Il
est l’un des plus grands auteurs italiens du XXe siècle, romancier peu prolixe
mais génial, ayant entre autres laissé à la postérité le formidable Conscience de Zeno. Mais il fut
également le contributeur régulier de la presse triestine, qu’il alimenta de
chroniques aussi légères que clairvoyantes, empreintes de cette douce ironie
qui caractérisait son regard sur toute chose.
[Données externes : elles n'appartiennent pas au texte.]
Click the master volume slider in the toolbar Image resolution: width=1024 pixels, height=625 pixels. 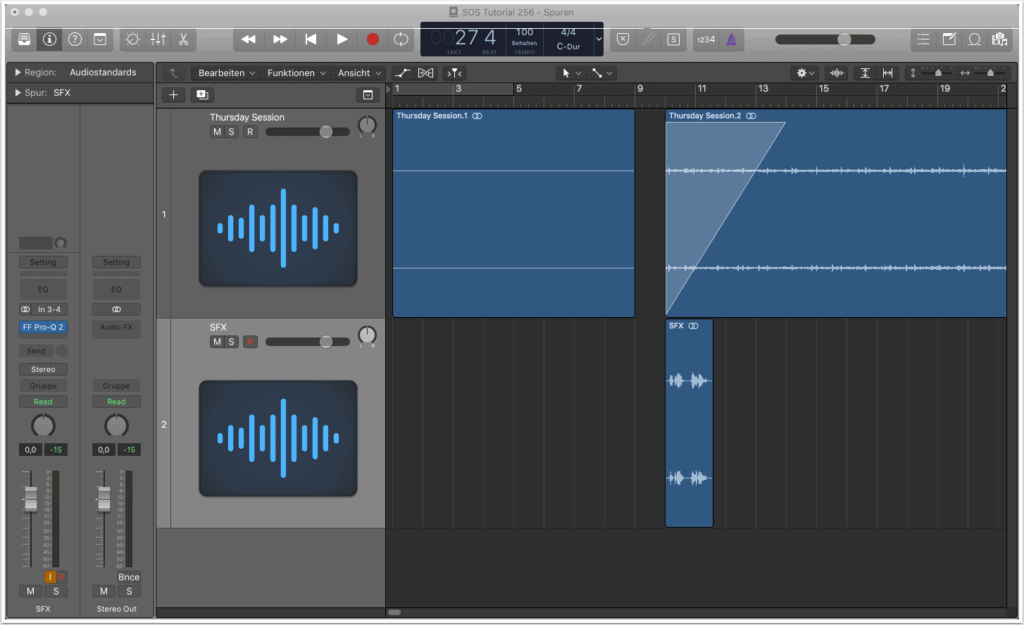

De 1890 jusque dans les années
1920, c’est en témoin privilégié de la reconstruction de la vieille Europe
qu’il s’impose : pour le journal La
Nazione, il rédige chroniques et billets d’humeur, inspiré par les scènes
de vie londonnienne auxquelles il assiste au cours de ses nombreux déplacement
dans la capitale britannique. British
kindness et poussées nationalistes,
conflit anglo-irlandais et irruption des « teuf-teuf » dans le
paysage urbain, terrorisme contestataire et artistes contestés, tout lui est
prétexte à une analyse des nouveaux enjeux des années post-14-18 :
révolution industrielle et culturelle, xénophobie ordinaire et fierté
patriotique, ouverture de l’Europe sur le monde, influence du modèle américain…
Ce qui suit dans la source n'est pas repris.